Probabilmente l’offerta dell’At&t non sarebbe andata comunque a buon fine, ma chi oggi gioisce per il «salvataggio della Patria telefonica», dovrebbe riflettere su un dato: At&t non stava cercando subdolamente il colpo gobbo. E’ solo la più grande società di telecomunicazioni del mondo (vale 242 miliardi di dollari) che, volendo crescere anche all’estero, aveva individuato la possibilità di acquisire un importante «asset» europeo con un investimento abbastanza limitato (2 miliardi di euro). Davanti alla levata di scudi, ha deciso di rivolgere altrove il suo interesse.

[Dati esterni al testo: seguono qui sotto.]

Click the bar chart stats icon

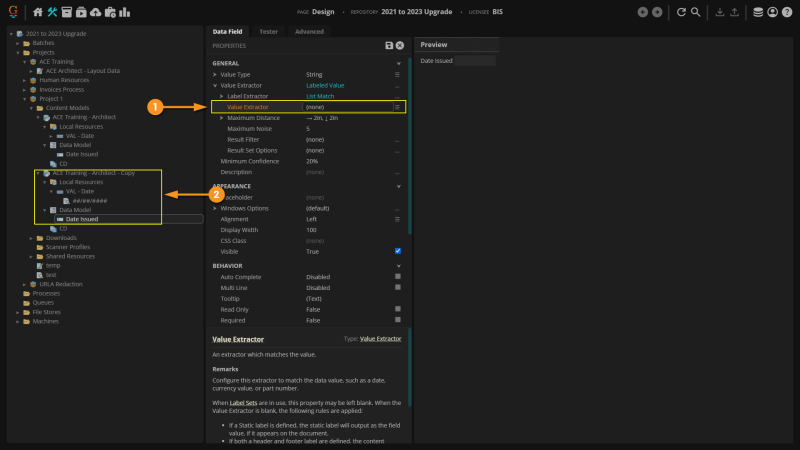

A noi rimane la proprietà nazionale di Telecom e l’immagine di un Paese nel quale è difficile investire. Incertezza delle regole, scarsa trasparenza, problemi di corruzione e illegalità dilagante li hanno anche altri Paesi. In genere sono quelli emergenti, come la Cina. Che riescono comunque ad attirare investimenti: le imprese rischiano perché lì il costo del lavoro è bassissimo e i mercati locali stanno crescendo molto rapidamente. L’Italia dovrebbe far parte di un altro mondo: quello delle democrazie industriali avanzate, che non crescono come l’Asia, ma hanno l’appeal della tecnologia, della stabilità e della credibilità.